Olimpiadi di Milano-Cortina 2026: per gli abitanti dei territori coinvolti l’importante è NON partecipare (loro malgrado)!

L’incontro dal titolo “Olimpiadi SOStenibili” di martedì 21 maggio scorso a Sondalo, in Valtellina – a pochi chilometri da Bormio che sarà una delle sedi olimpiche principali per i Giochi invernali di Milano-Cortina 2026 – nel quale ho avuto il privilegio di intervenire, è stato bello e intenso non solo perché affollato oltre ogni previsione (a ben vedere non causalmente), ma anche per aver rappresentato una preziosa occasione per ascoltare e dialogare con i presenti, abitanti di Sondalo e dei paesi limitrofi, su un tema fondamentale per la Valtellina presente e futura e su numerosi argomenti ad esso correlati.

Come già riscontrato altrove, anche a Sondalo nessuno si è detto contro le Olimpiadi e molti erano felici dell’assegnazione dei Giochi e di diventare terra “olimpica”, ma parimenti nessuno si dice soddisfatto di come si stanno gestendo le opere olimpiche, molti si dichiarano preoccupati se non allarmati, tutti si sono sentiti (e si sentono) tagliati fuori da qualsiasi processo decisionale su interventi che cadranno sulle loro teste e, in certi casi, modificheranno profondamente il paesaggio abitato e vissuto senza che sia stata data alcuna garanzia né sulla loro autentica efficacia e né sulle conseguenze future. Un grande evento come le Olimpiadi, che avrebbe potuto e dovuto manifestarsi come un avvenimento collettivo, un prezioso progetto di sviluppo non solo turistico e economico partecipato e in grado di generare ricadute positive per tutta la comunità territoriale coinvolta, si sta rivelando un’azione forzata, di carattere impositivo e indiscutibile, una prova di forza della politica contro i territori, le loro peculiarità e contro le comunità alle quali non è stato riconosciuto il diritto democratico di poter dire la propria – In Valtellina come in Cadore e in altri sedi olimpiche.

**Dati di origine**

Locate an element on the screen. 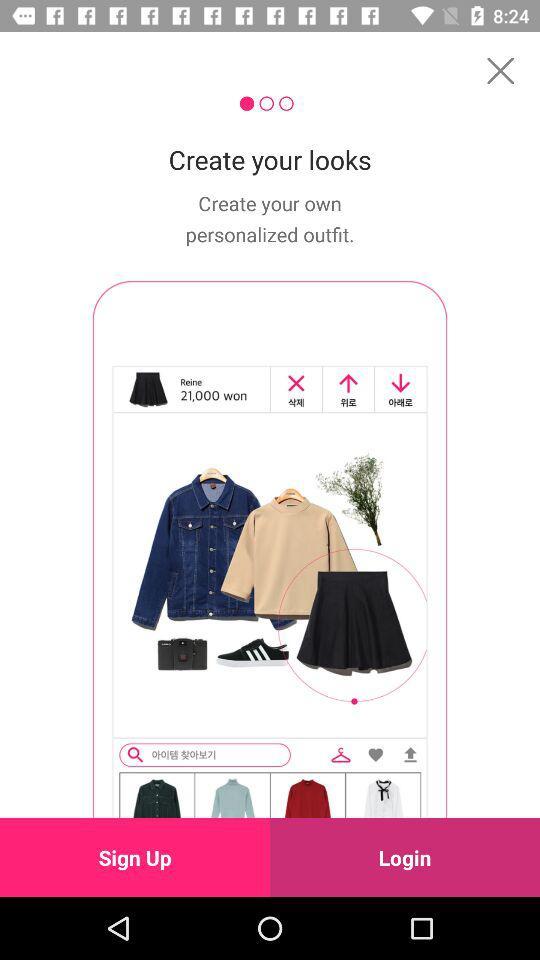 The height and width of the screenshot is (960, 540). sign up icon is located at coordinates (135, 856).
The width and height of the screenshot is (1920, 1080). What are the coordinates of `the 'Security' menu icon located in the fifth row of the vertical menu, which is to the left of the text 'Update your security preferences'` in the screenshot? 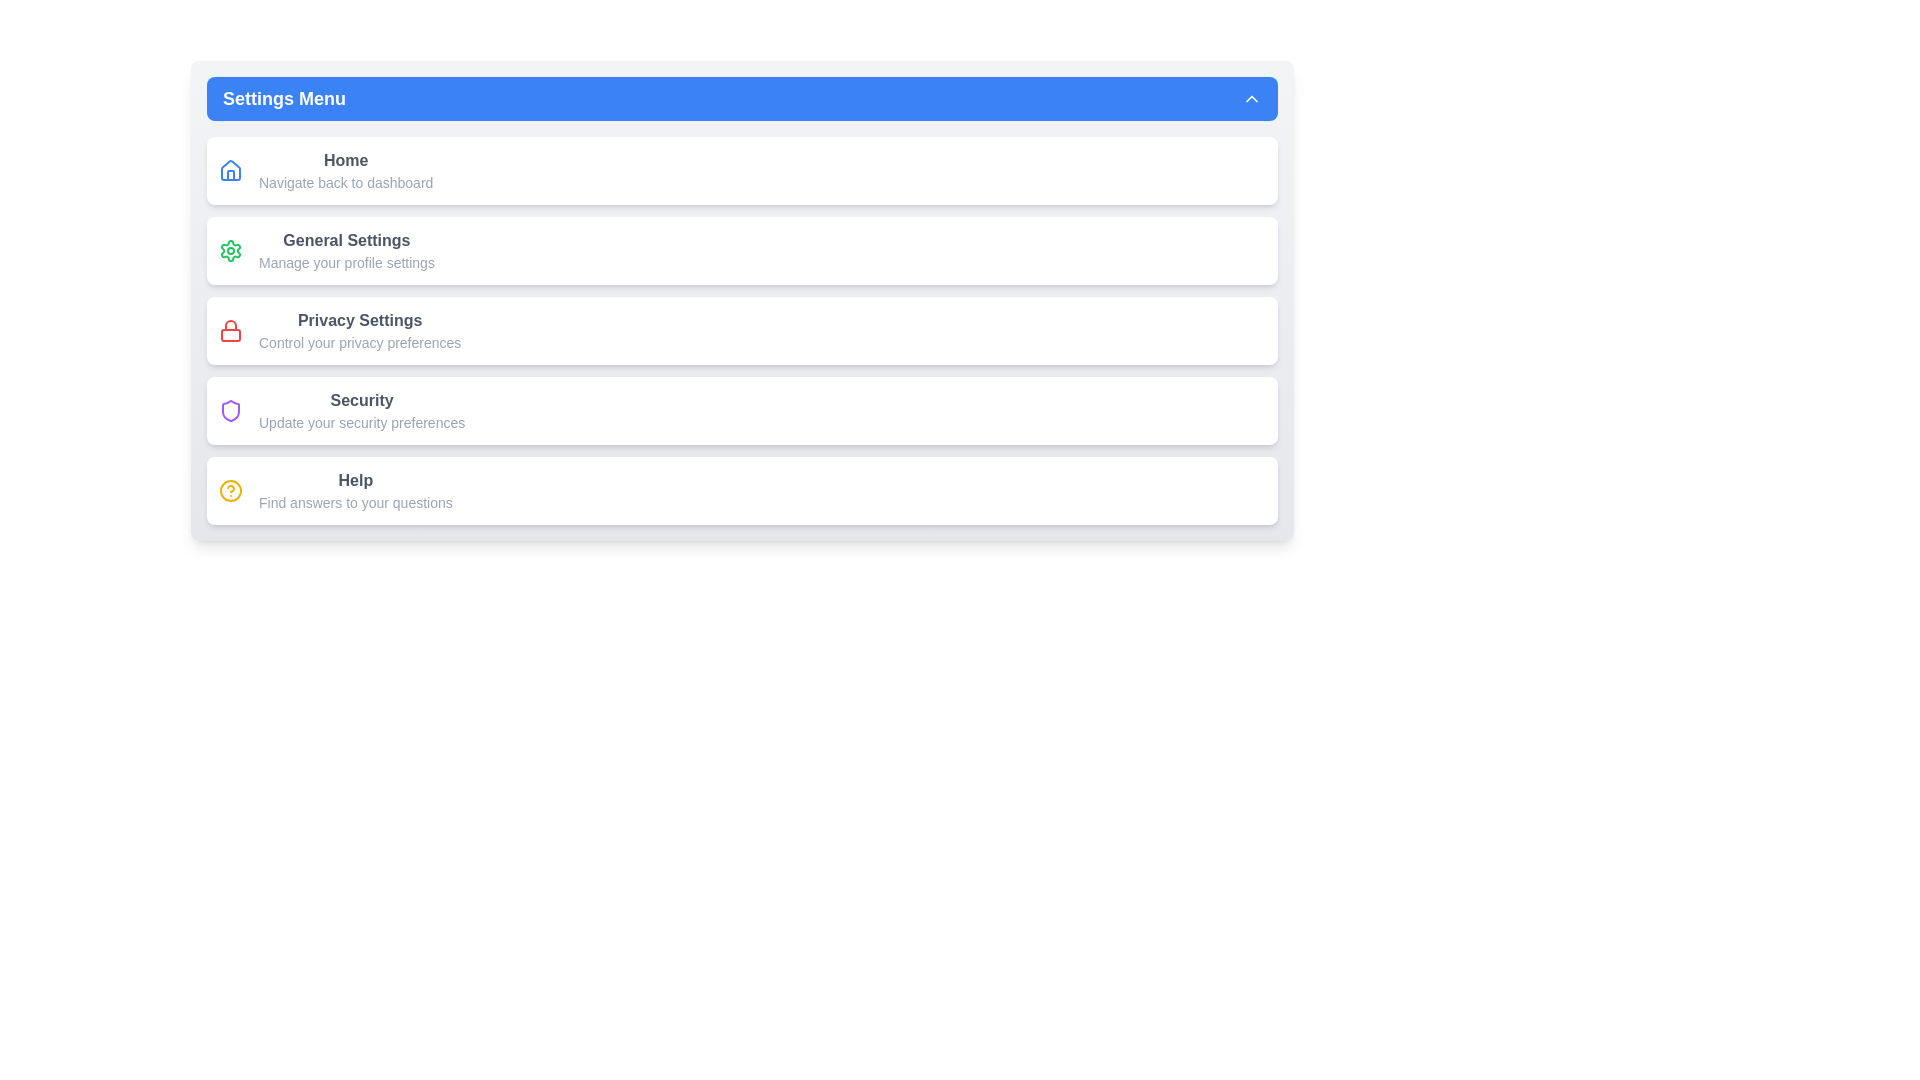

**Compiti dell'esercizio**
**A.** Secondo il testo estratto, in quale località si è svolto l'incontro intitolato "Olimpiadi SOStenibili"?
**B.** Elenca tutti i nomi di luoghi citati nel testo estratto, compresi quelli che compaiono nel nome dei Giochi.
**C.** Ricava dal testo estratto il passo compreso tra "Olimpiadi di Milano-Cortina" e "ad esso correlati.", estremi inclusi.

**Risultati dei compiti**
**A.** A Sondalo, in Valtellina.

**B.** Milano, Cortina, Sondalo, Valtellina, Bormio, Cadore.

**C.**
Olimpiadi di Milano-Cortina 2026: per gli abitanti dei territori coinvolti l’importante è NON partecipare (loro malgrado)!

L’incontro dal titolo “Olimpiadi SOStenibili” di martedì 21 maggio scorso a Sondalo, in Valtellina – a pochi chilometri da Bormio che sarà una delle sedi olimpiche principali per i Giochi invernali di Milano-Cortina 2026 – nel quale ho avuto il privilegio di intervenire, è stato bello e intenso non solo perché affollato oltre ogni previsione (a ben vedere non causalmente), ma anche per aver rappresentato una preziosa occasione per ascoltare e dialogare con i presenti, abitanti di Sondalo e dei paesi limitrofi, su un tema fondamentale per la Valtellina presente e futura e su numerosi argomenti ad esso correlati.